Awareness raised on falling issue

One in three Ohioans over age 60 will fall this year, and for many of them, that fall could lead to a life-changing injury or even death. However, falls are not a normal part of aging, and most falls can be prevented.

To celebrate National Falls Prevention Awareness Day and to raise awareness of the many ways older Ohioans can minimize their risks, the STEADY U Ohio initiative is asking all Ohioans to help take “10 Million Steps to Prevent Falls” on Friday.

“You probably know someone who has fallen or maybe have a falls story of your own,” said Stephanie M. Loucka, director of the Ohio Department of Aging, which operates the STEADY U Ohio initiative. “A single fall can change the life not only of the person who falls, but also their family members, friends and neighbors. Join us to help ensure your loved ones and elders around the state remain safe, independent and able to contribute to their communities for as long as possible.”

Held statewide on Friday and throughout the month, “10 Million Steps to Prevent Falls” asks Ohioans to walk at least one mile to help raise awareness of falls prevention. You can participate in one of three ways:

∫ Any time in September, take a one-mile walk and post a selfie to social media using the hashtags #PreventFalls and #10MStepsOH. Posts will be counted toward the state’s goal.

∫ Organize co-workers, club members, sports teams, classrooms, neighbors, congregation members or other groups to host your own “10 Million Steps” group walk. Register your group or event at www.steadyu.ohio.gov.

Last year, more than 3,500 Ohioans walked approximately 6,800 miles statewide, smashing the state’s goal of 4,000 participants.

At an average of 2,500 steps per mile, that’s more than 17 million steps taken in the name of falls prevention last year. The department and STEADY U Ohio hopes to surpass that goal again this year.

Falls among older Ohioans have reached epidemic proportions. One in three older adults will fall this year. Falls are the leading cause of emergency room visits, hospitalizations and deaths among elders. The good news is that falls are not a normal part of aging, and most falls can be prevented.

Regular physical activity, such as walking 15-30 minutes a day, is one of the most basic things you can do to reduce your risk of falling because it strengthens muscles, improves balance and flexibility, and increases stamina. Further, when we walk together, we make valuable social connections that can be very important as we age.

▶ PROVIDED MATERIAL
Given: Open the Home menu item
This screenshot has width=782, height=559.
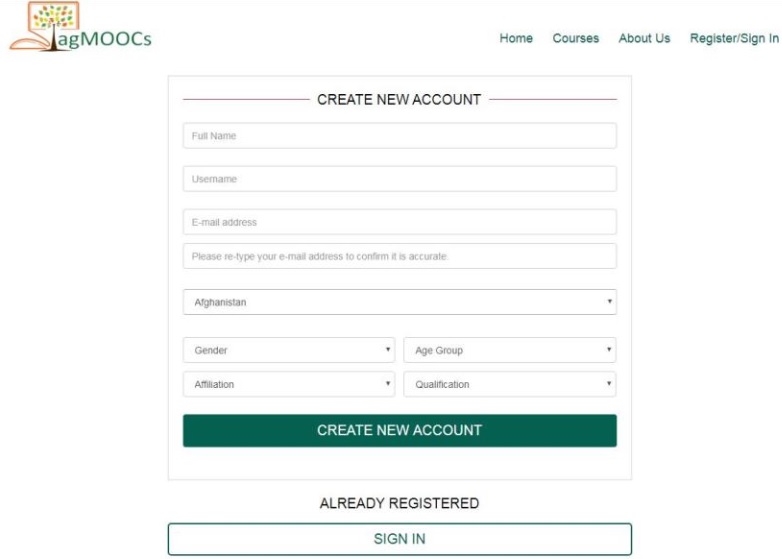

▶ EXERCISE PROMPT
Return the stretch of the falls prevention article from "Regular physical activity, such" through "important as we age.", copied word for word.

▶ FINISHED TASK
Regular physical activity, such as walking 15-30 minutes a day, is one of the most basic things you can do to reduce your risk of falling because it strengthens muscles, improves balance and flexibility, and increases stamina. Further, when we walk together, we make valuable social connections that can be very important as we age.